Dans les récits et les analyses sur les collaborations et résistances, beaucoup discutent des contextes de la seconde guerre mondiale, sans faire de références historiques antérieures. Or dans les dix départements français occupés pendant la première guerre mondiale, des résistances furent entreprises aux menées de l'occupant allemand, et de multiples expériences étaient encore dans les esprits et la mémoire moins de trente ans plus tard. Sans vouloir remonter également aux résistances à l'occupation française napoléonienne dans les pays occupés dans toute l'Europe, ni même sans évoquer les multiples résistances ouvrières et paysannes à certaines entreprises du capitalisme, il est difficile de faire l'impasse sur une certaine capitalisation de cette expérience de résistances. De même, occupations et résistances sont vues très souvent sous l'angle des combats durant la seconde guerre mondiale, alors que déjà, de manière relativement franche, existent déjà dans ces départements occupés, toute la palette des collaborations et des résistance face à l'ennemi.
Les concepts d'occupation et de résistance sont attachées, dans la mémoire collective, au vécu de la Seconde Guerre mondiale. Pourtant, comme le rappelle François COCHET, agrégé et docteur en histoire, professeur émérite à l'université de Lorraine-Metz, "la Grande Guerre les connait déjà, selon des modalités assez proches."
"le premier conflit mondial étend les occupations à dix départements du Nord et de l'Est français, mais également à la quasi-totalité du territoire belge, hormis une parcelle autour d'Ypres. Pour la France, trois millions quatre cent mille hectares sont contrôlés par l'ennemi, soit 6% du territoire national. Sans trop flirté avec l'anachronisme, il est possible d'emprunter à Philippe Burrin, spécialiste des occupations durant la seconde guerre mondiale, une définition de ces phénomènes." Dans La France à l'heure allemande, 1940-1944 (Seuil, 1995), ce dernier écrit : "l'occupation étrangère est une intrusion, brutale, massive, dans les cadres familiers d'une société. Elle impose une autorité et exige une obéissance qui ne se fondent plus sur la tradition ou le consentement. Elle dérange les réseaux et les routines de la vie collective, elle place groupes et individus devant des choix auxquels les circonstances donnent la gravité."

» EXERCICE ÉCRIT 1
D'après l'extrait sur les occupations et les résistances, quelle part du territoire national français l'ennemi contrôlait-il pendant le premier conflit mondial ?

(Entrées enregistrées)
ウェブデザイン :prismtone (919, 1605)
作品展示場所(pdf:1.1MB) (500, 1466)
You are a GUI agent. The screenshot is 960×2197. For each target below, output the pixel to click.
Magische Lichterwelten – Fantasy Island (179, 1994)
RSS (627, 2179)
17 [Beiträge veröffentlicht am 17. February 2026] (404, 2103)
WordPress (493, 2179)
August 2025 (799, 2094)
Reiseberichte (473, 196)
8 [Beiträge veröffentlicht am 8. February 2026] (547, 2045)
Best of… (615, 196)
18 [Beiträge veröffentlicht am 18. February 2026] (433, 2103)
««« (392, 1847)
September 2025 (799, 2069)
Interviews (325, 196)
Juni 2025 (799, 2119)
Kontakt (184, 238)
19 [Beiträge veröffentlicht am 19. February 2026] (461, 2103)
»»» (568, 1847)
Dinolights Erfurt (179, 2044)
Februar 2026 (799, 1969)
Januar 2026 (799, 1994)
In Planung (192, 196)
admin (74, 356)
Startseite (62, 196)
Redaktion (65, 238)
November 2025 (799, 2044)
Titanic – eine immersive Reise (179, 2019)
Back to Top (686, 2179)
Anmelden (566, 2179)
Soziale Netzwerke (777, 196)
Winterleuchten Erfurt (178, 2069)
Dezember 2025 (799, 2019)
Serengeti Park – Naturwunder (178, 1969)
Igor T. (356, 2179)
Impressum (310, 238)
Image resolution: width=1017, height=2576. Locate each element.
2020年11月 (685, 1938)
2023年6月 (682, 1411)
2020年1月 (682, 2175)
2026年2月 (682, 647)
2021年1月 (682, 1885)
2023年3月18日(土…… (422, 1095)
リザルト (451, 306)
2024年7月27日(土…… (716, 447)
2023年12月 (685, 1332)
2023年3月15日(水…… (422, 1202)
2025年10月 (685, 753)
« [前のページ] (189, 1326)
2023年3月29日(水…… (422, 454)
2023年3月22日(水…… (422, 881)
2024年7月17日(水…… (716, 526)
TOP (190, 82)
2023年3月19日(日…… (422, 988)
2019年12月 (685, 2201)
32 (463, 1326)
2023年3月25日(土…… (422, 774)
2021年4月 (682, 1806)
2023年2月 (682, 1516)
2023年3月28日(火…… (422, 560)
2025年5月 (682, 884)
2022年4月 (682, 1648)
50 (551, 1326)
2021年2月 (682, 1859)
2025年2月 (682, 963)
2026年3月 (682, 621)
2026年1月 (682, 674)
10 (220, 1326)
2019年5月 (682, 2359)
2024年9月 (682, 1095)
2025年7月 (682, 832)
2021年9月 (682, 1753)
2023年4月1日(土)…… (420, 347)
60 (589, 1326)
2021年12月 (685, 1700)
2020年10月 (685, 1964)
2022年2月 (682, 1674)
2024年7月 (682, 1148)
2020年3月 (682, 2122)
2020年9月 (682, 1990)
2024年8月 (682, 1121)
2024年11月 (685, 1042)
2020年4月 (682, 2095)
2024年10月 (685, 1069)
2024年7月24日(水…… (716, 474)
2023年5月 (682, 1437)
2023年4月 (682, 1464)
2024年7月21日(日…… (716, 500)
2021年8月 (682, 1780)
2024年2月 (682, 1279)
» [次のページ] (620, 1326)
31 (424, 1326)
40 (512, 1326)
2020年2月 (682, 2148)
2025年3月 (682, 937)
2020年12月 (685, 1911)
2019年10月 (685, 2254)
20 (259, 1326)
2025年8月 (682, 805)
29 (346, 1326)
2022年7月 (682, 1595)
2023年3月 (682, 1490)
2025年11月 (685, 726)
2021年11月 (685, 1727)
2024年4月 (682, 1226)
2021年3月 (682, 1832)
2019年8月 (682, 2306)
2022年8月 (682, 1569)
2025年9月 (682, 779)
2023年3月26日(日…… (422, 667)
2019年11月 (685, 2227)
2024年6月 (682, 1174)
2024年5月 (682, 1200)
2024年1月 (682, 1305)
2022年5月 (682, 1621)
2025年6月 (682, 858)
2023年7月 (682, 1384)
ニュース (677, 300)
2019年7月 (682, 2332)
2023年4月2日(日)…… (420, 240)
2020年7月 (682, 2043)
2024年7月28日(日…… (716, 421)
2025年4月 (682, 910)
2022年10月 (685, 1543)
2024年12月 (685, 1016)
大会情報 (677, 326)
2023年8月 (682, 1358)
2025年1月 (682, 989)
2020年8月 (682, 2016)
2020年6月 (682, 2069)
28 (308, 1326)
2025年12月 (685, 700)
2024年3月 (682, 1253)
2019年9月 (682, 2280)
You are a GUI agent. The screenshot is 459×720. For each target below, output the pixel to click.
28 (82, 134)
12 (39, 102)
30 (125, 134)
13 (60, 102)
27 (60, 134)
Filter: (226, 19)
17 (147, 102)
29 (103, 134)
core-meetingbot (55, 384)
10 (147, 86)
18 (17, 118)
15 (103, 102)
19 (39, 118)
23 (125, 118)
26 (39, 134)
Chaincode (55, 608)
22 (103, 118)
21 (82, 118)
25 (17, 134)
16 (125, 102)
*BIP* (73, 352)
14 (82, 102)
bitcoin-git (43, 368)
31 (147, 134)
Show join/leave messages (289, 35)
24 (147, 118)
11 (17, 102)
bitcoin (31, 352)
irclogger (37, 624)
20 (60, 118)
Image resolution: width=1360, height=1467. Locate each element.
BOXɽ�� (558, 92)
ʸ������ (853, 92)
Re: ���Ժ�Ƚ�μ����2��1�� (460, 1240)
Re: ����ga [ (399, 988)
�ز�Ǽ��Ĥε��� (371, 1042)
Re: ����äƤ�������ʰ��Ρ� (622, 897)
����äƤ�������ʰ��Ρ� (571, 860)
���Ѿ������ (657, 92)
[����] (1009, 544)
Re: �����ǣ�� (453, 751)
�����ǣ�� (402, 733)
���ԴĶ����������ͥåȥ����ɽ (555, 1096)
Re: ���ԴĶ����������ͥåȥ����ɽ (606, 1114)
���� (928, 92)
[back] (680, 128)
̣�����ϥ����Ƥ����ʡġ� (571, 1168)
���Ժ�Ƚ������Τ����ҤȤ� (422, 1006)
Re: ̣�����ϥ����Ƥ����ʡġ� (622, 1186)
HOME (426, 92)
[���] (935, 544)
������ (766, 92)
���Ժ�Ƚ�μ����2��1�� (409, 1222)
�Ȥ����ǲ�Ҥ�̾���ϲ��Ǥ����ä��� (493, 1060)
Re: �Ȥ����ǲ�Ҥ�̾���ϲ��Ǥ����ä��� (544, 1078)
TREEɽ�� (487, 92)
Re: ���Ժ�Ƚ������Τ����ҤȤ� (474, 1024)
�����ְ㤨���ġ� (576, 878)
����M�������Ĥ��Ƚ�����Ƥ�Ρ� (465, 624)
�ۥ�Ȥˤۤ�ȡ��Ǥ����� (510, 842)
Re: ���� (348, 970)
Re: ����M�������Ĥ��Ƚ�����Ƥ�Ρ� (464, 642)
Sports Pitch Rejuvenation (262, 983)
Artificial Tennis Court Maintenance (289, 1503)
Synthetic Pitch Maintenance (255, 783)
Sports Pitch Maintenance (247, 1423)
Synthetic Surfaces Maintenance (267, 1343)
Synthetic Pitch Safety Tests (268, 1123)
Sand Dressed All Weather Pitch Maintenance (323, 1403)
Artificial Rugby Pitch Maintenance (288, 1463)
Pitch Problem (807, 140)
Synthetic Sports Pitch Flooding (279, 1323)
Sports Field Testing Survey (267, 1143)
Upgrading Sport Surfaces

» EXERCICE ÉCRIT 2
Convertissez en liste numérotée les lignes, depuis le début des lignes enregistrées jusqu'à celle qui contient « 17 [Beiträge veröffentlicht », incluses, en omettant les lignes vides.

» RÉPONSE COMPLÈTE 1
Il en contrôlait 6 %, soit trois millions quatre cent mille hectares.

» RÉPONSE COMPLÈTE 2
1. ウェブデザイン :prismtone (919, 1605)
2. 作品展示場所(pdf:1.1MB) (500, 1466)
3. You are a GUI agent. The screenshot is 960×2197. For each target below, output the pixel to click.
4. Magische Lichterwelten – Fantasy Island (179, 1994)
5. RSS (627, 2179)
6. 17 [Beiträge veröffentlicht am 17. February 2026] (404, 2103)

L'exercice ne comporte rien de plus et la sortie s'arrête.